• Exercise description:
Output every record below exactly as it appears.
*** Opening of Material supplied ***
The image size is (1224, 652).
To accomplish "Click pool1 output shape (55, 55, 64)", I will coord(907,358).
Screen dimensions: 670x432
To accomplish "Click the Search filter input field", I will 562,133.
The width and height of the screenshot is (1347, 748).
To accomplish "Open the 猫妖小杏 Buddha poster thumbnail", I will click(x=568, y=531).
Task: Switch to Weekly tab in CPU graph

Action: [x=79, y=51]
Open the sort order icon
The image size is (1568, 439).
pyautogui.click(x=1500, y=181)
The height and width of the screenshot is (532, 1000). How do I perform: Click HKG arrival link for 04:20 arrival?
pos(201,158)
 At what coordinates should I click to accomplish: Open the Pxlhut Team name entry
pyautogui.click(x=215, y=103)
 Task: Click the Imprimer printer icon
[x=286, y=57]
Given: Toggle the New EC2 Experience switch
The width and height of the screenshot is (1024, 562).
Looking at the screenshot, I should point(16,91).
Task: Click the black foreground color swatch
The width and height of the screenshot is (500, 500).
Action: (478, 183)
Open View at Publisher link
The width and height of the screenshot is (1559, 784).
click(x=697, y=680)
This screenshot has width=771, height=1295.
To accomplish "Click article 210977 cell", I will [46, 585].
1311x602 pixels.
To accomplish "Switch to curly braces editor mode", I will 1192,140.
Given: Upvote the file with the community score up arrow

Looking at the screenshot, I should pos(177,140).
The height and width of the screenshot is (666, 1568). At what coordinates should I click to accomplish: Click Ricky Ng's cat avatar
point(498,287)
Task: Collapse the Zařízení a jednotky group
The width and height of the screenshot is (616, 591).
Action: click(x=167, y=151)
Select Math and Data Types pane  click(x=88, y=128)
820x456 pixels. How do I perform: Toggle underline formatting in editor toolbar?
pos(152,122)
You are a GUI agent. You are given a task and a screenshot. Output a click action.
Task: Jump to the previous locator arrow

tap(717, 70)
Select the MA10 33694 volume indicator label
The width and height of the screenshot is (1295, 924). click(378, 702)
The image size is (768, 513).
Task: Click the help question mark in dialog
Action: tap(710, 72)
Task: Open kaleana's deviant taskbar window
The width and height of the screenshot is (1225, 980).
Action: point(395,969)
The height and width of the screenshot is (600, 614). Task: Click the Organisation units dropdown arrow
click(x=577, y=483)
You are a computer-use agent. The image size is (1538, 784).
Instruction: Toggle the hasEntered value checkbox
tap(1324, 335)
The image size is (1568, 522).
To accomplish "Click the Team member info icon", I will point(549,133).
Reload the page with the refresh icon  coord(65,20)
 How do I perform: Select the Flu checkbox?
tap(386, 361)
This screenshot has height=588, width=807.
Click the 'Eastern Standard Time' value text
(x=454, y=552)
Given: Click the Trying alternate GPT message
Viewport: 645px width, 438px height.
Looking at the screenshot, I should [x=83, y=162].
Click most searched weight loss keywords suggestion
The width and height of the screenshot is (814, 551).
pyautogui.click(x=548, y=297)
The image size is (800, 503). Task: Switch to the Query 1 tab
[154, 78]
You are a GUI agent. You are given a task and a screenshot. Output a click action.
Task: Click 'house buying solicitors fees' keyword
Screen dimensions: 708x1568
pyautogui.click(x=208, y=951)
*** Close of Material supplied ***
• Exercise solution:
The image size is (1224, 652).
To accomplish "Click pool1 output shape (55, 55, 64)", I will coord(907,358).
Screen dimensions: 670x432
To accomplish "Click the Search filter input field", I will 562,133.
The width and height of the screenshot is (1347, 748).
To accomplish "Open the 猫妖小杏 Buddha poster thumbnail", I will click(x=568, y=531).
Task: Switch to Weekly tab in CPU graph

Action: [x=79, y=51]
Open the sort order icon
The image size is (1568, 439).
pyautogui.click(x=1500, y=181)
The height and width of the screenshot is (532, 1000). How do I perform: Click HKG arrival link for 04:20 arrival?
pos(201,158)
 At what coordinates should I click to accomplish: Open the Pxlhut Team name entry
pyautogui.click(x=215, y=103)
 Task: Click the Imprimer printer icon
[x=286, y=57]
Given: Toggle the New EC2 Experience switch
The width and height of the screenshot is (1024, 562).
Looking at the screenshot, I should point(16,91).
Task: Click the black foreground color swatch
The width and height of the screenshot is (500, 500).
Action: (478, 183)
Open View at Publisher link
The width and height of the screenshot is (1559, 784).
click(x=697, y=680)
This screenshot has width=771, height=1295.
To accomplish "Click article 210977 cell", I will [46, 585].
1311x602 pixels.
To accomplish "Switch to curly braces editor mode", I will 1192,140.
Given: Upvote the file with the community score up arrow

Looking at the screenshot, I should pos(177,140).
The height and width of the screenshot is (666, 1568). At what coordinates should I click to accomplish: Click Ricky Ng's cat avatar
point(498,287)
Task: Collapse the Zařízení a jednotky group
The width and height of the screenshot is (616, 591).
Action: click(x=167, y=151)
Select Math and Data Types pane  click(x=88, y=128)
820x456 pixels. How do I perform: Toggle underline formatting in editor toolbar?
pos(152,122)
You are a GUI agent. You are given a task and a screenshot. Output a click action.
Task: Jump to the previous locator arrow

tap(717, 70)
Select the MA10 33694 volume indicator label
The width and height of the screenshot is (1295, 924). click(378, 702)
The image size is (768, 513).
Task: Click the help question mark in dialog
Action: tap(710, 72)
Task: Open kaleana's deviant taskbar window
The width and height of the screenshot is (1225, 980).
Action: point(395,969)
The height and width of the screenshot is (600, 614). Task: Click the Organisation units dropdown arrow
click(x=577, y=483)
You are a computer-use agent. The image size is (1538, 784).
Instruction: Toggle the hasEntered value checkbox
tap(1324, 335)
The image size is (1568, 522).
To accomplish "Click the Team member info icon", I will point(549,133).
Reload the page with the refresh icon  coord(65,20)
 How do I perform: Select the Flu checkbox?
tap(386, 361)
This screenshot has height=588, width=807.
Click the 'Eastern Standard Time' value text
(x=454, y=552)
Given: Click the Trying alternate GPT message
Viewport: 645px width, 438px height.
Looking at the screenshot, I should [x=83, y=162].
Click most searched weight loss keywords suggestion
The width and height of the screenshot is (814, 551).
pyautogui.click(x=548, y=297)
The image size is (800, 503). Task: Switch to the Query 1 tab
[154, 78]
You are a GUI agent. You are given a task and a screenshot. Output a click action.
Task: Click 'house buying solicitors fees' keyword
Screen dimensions: 708x1568
pyautogui.click(x=208, y=951)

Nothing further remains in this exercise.